Arrive at your leisure, taking the time to appreciate this meal in all its glory, and you might just find that morning is turning to afternoon.
It is in the evenings, though, when the Skibo Castle hospitality hits its zenith. This set-piece takes place in the castle, where guests congregate over aperitifs before being summoned to Mr Carnegie’s Dining Room by a gong.
Here, you sit around one large table and await the fruits of the chef’s labours. Afterwards, there is music and perhaps even an impromptu ceilidh.
If you would prefer something a little less formal, an attractive alternative is the golf clubhouse, which advertises a barbecue. Neither ‘golf clubhouse’ nor ‘barbecue’ are terms that begin to do Skibo’s versions justice.

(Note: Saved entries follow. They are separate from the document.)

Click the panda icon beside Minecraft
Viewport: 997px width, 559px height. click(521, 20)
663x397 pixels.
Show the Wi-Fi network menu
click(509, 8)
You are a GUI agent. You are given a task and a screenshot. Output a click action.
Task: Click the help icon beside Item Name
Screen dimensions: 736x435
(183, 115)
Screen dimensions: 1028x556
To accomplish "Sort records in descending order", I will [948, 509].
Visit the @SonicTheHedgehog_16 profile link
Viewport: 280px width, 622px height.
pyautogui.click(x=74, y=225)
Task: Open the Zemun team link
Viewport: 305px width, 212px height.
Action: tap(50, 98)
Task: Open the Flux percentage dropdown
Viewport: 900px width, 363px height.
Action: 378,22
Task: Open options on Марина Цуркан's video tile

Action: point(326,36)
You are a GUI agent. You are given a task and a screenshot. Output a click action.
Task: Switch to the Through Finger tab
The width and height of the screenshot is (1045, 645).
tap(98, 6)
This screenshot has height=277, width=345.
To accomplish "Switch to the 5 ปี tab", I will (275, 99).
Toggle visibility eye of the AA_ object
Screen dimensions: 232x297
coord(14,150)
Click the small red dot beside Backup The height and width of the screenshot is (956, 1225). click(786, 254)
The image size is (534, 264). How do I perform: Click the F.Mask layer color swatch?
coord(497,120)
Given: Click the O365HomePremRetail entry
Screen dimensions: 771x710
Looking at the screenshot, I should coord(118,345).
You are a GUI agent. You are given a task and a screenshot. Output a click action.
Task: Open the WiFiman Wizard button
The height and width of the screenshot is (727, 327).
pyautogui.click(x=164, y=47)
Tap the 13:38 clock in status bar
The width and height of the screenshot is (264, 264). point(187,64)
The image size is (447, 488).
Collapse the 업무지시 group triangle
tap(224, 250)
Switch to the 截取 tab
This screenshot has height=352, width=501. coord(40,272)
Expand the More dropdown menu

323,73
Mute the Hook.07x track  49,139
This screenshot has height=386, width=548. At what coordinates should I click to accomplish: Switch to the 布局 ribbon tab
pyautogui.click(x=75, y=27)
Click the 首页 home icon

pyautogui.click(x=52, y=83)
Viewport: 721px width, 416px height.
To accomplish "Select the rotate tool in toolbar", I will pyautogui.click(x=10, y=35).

The locker room is sufficiently well equipped and comfortable in which to spend a long weekend while there is nowhere to sit in the bar or restaurant that does not offer panoramic views of the golf course and beyond.
Just as in the castle, there is no need to spend time studying a menu, unless you wish to. Starters take the form of a salad buffet, but on a grand scale, and the main course involves an array of mouth-watering steaks, sausages, cutlets, chops, llets and wings.
Accommodation at Skibo Castle broadly comes in two forms: couples tend to stay in the main castle, where there are 21 rooms, while families take one of the 11 lodges. The latter are sprinkled around the estate and deliberately hidden from view.